Die Grundangebote sind über Abgeltungen finanziert. Zusatzangebote werden vom Nutzer selbst bezahlt oder von Drittpartnern getragen.
Beispiel Portemobility
«Sie planen, wir bewegen». Auf der neuen Trendplattform werden keine Reisen mehr geplant, sondern nur Zeit, Ort und Verkehrszweck angegeben. Auf dem Nachhauseweg noch Essen einkaufen? Es muss nur die Abfahrtszeit und Einkaufszeit in der App angegeben werden. Das Shuttle steht pünktlich vor der Tür, kümmert sich um Routenwahl und wählt den Einkaufsladen aus.
Portemobility ist im Grundangebot kostenfrei – ein Freemium-Modell. Bei Basis-Kunden wird während der Fahrt Werbung abgespielt und es bestehen keine weiteren Wahlmöglichkeiten (z.B. bei welchem Detailhändler eingekauft wird). Gegen Bezahlung können Einkaufsort, Fahrzeugkomfort, On-Board-Ausstattung und vieles mehr fallweise oder dauerhaft dazu bestellt werden. Premium-Accounts und Business-Modelle sind verfügbar.
Portemobility finanziert sich damit über Kleinsteinnahmen auf Nutzerseite, bedeutsamer sind jedoch die Einnahmen über Werbepartner und Vermittlungsgebühren, welche Portemobility von den Partnerunternehmen verlangt.
Resultat
Durch die Bearbeitung der Thesen ergaben sich für uns folgende Herausforderungen zur Regulation des zukünftigen Mobilitätsmarkts:
- Neue, sektorübergreifende Geschäftsmodelle erschweren die Regulation des Mobilitätsmarkts. Ein Lösungsansatz kann in der Standardisierung und Schaffung von allgemeingültigen Spielregeln im Mobilitätsmarkt liegen.
- MaaS-Anbietern wird eine hohe Marktmacht zugesprochen, wobei ein gewisser Trade-Off zwischen Monopolisierung und notwendigen Skaleneffekten für einen wirtschaftlichen Betrieb akzeptiert werden muss. Um Missbrauch zu verhindern, muss der Regulator Grundsatzentscheide fällen, ob er eher steuernd eingreift und selbst als MaaS-Anbieter aktiv wird, oder sich darauf beschränkt, Rahmenbedingungen zu setzen.
- Die Finanzierung des öffentlichen Verkehrs ist aufgrund der Zunahme privater Mobilitätsangebote (in Form einer «Commodity») gefährdet, da mit einem Nachfragerückgang gerechnet werden muss.
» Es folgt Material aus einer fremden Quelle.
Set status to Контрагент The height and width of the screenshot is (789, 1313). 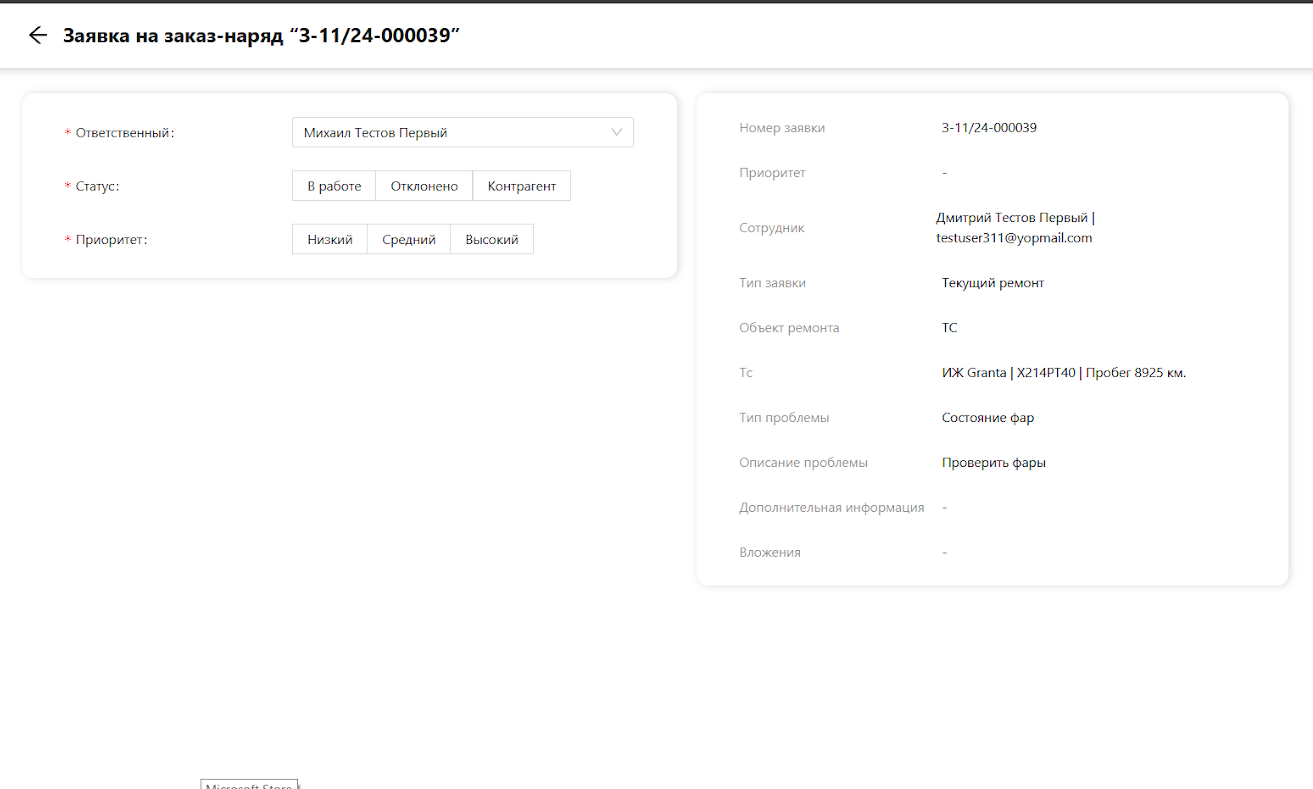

Neue Mobilitätsangebote bieten Chancen und Risiken für den öV. Die regulatorische Definition von öV und des Begriffs der Grundversorgung sind Voraussetzungen für die Nutzung der Chancen.
Eine gesamthafte Betrachtung der Erkenntnisse aus dem Forschungsprojekt zeigt, dass die aufgezeigten Thesen nicht isoliert wirken werden, sondern zu Wirkungszusammenhängen führen, die den Mobilitätsmarkt der Zukunft grundlegend prägen dürften. Es gilt, weiter zu erforschen, wie sich Mobilität als Commodity konkret in Business Cases äussern kann.
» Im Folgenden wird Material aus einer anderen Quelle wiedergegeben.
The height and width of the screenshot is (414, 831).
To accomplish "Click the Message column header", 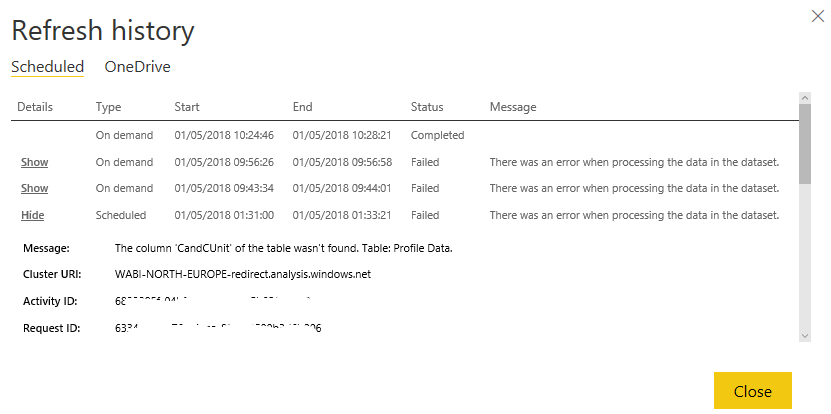I will click(513, 107).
Für die Mobilität der Zukunft ist es wichtig, Chancen zu ergreifen:
- Die gesetzlichen Grundlagen des öV (PBG) so auszugestalten, dass neue Mobilitätsformen als Chance für das öV-Angebot genutzt werden können.
- Neue Strukturen in der Finanzierung und Abgeltung des Verkehrs zu finden, sowohl nutzerseitig durch neue Preismodelle, als auch auf Seiten der Infrastruktur.
- Nutzungsabhängige Infrastrukturen zu prüfen, die mit der zunehmenden Vielfalt an Mobilitätsangeboten und den unterschiedlichsten Geschäftsmodellen umgehen können.